Stored items:
^^^^

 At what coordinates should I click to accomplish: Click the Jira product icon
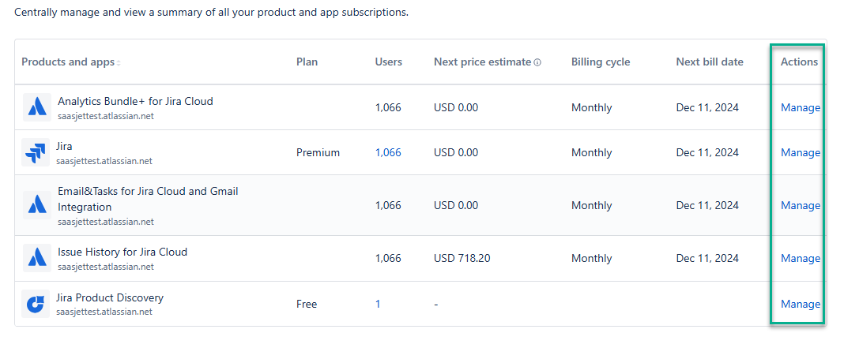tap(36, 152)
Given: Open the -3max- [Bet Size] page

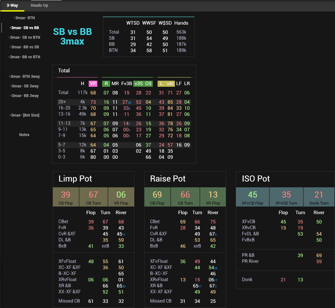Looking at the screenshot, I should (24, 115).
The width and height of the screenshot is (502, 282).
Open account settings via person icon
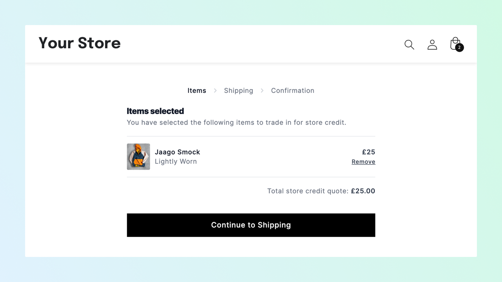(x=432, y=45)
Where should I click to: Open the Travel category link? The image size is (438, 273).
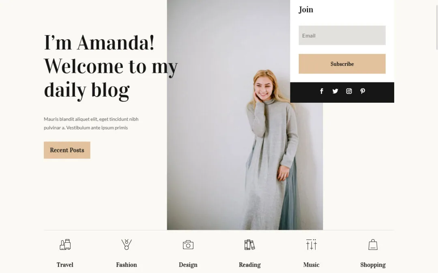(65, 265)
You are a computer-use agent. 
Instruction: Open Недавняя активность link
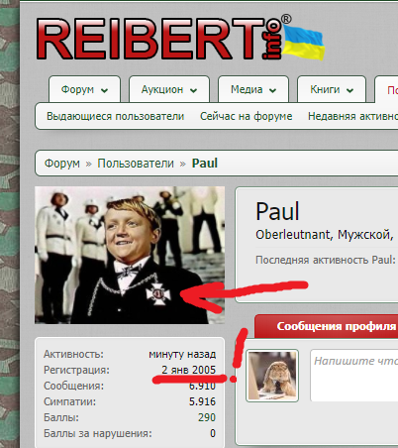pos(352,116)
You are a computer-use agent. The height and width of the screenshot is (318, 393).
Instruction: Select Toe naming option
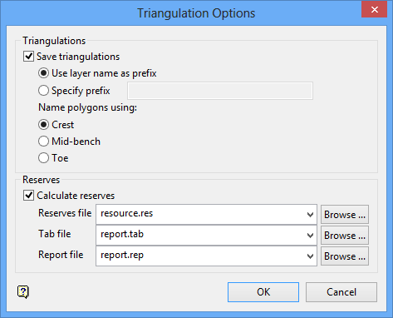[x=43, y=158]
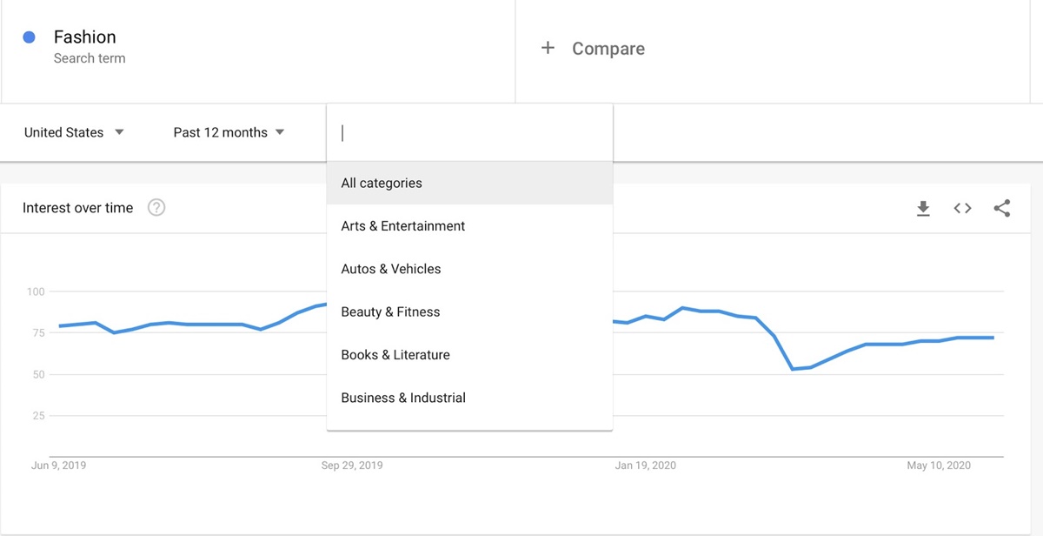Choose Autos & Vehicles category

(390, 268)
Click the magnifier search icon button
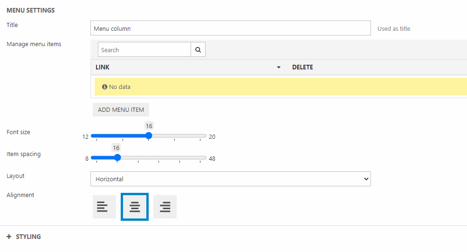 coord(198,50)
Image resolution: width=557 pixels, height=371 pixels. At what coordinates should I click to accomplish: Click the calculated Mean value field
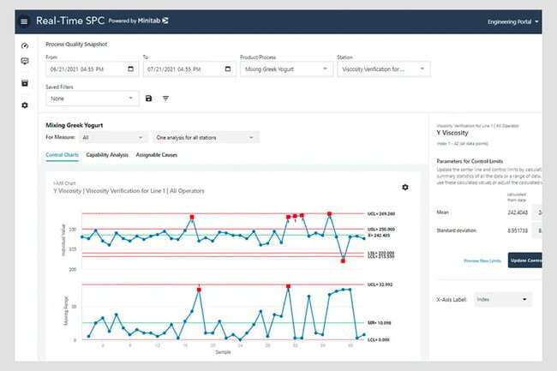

^^^^

EXERCISE AIM:
Set down word for word the lines from the first entry through the line with "The width and", both included, omitting pictures.

FINAL ANSWER:
 At what coordinates should I click to accomplish: Click the Jira product icon
tap(36, 152)
Given: Open the -3max- [Bet Size] page

Looking at the screenshot, I should (24, 115).
The width and height of the screenshot is (502, 282).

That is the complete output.